A Rangiora firm has been hit hard by the new workplace safety legislation, with a fine, reparations and costs totalling almost $180,000 imposed for a woman employee’s fall.
Rangiora Carpets Limited is one of the first companies to be sentenced under the new legislation, after a guilty plea in July to a charge of failing to ensure the health and safety of staff by exposing them to the risk of serious injury through a fall from height.
Under the new Act, the maximum fine for a company is $1.5 million, three times the level under the previous legislation, which came into force in 1992.
Worksafe New Zealand said the starting point in assessing the fine should be $560,000 while the company’s lawyer said it should be $300,000.

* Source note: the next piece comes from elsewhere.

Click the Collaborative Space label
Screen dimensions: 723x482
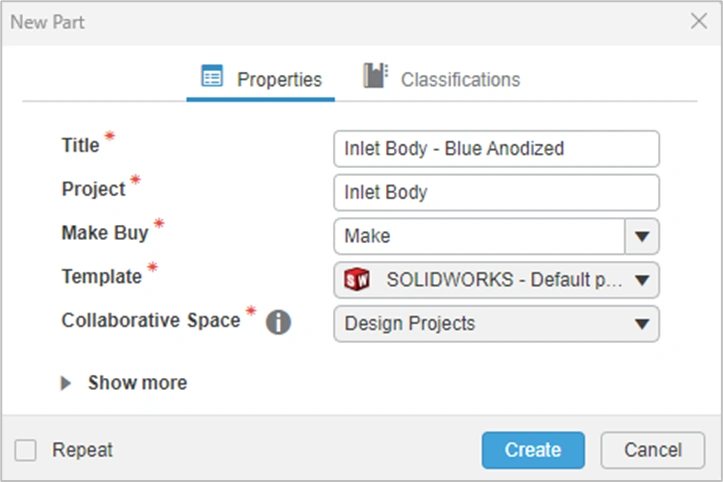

Defence counsel Tim Mackenzie said a small business facing such a fine would wonder about its future and might simply be liquidated. That could mean the victims of workplace accidents would not receive their payments.
A Rangiora Carpets Limited employee overbalanced while pushing a box of files in a storage area on a mezzanine floor on June 2, 2016, and fell onto a false ceiling suspended alongside the floor. The ceiling broke and she fell through it, 2.5m to the floor.
She received a broken right arm, broken right shoulder, broken right collarbone, fractures to the left side of her pelvis, and a laceration to her head.
The new Health and Safety at Work Act was passed by Parliament in 2015. The Act was passed as a result of the royal commission into the Pike River mine explosion deaths on the West Coast.
Worksafe argued that a $70,000 fine that would have applied under the old Act, should increase eight times to $560,000 under the new legislation.
The Worksafe NZ prosecutor, Emma Jeffs, said the workplace hazard could easily have been dealt with by the company in the eight or nine years that the mezzanine floor had been in use. The floor did not have a building consent.
Since the fall, the company had prevented access to the mezzanine floor by putting a lock on the door, and it had installed a balustrade.
She said the company was a profitable family business, and she detailed dividends the company had paid. There was no evidence that showed the company did not have a capacity to pay an appropriate fine.
Mr Mackenzie said Pike River had involved 29 deaths at the workplace of a large business. Having a small business faced with such large fines was not what was intended by the legislation and Worksafe’s approach had been “overly strict and literal in its application”.
He told the court the company was a first offender, which had co-operated with the investigation.
Judge Tom Gilbert said the victim had now largely recovered from her injuries though she still had some residual symptoms.
He accepted the defence submission that because of the huge increase in maximum penalties, a new approach was warranted in assessing the defendant’s culpability and relating this to the fine to be imposed.
Fines should “bite” but they should not be so great that they would force any company to close its doors. Communities depended on small businesses and 16 families in Rangiora relied on this business for their livelihood.
He accepted the starting point of $300,000 before reductions for the guilty plea, co-operation and other factors. He then set the fine at $157,500, with $50,000 to be paid within 28 days and the rest to be paid at a suggested rate of $1000 a week. He ordered a $20,000 emotional harm and reparation payment to the victim, and costs of $1228 to Worksafe NZ.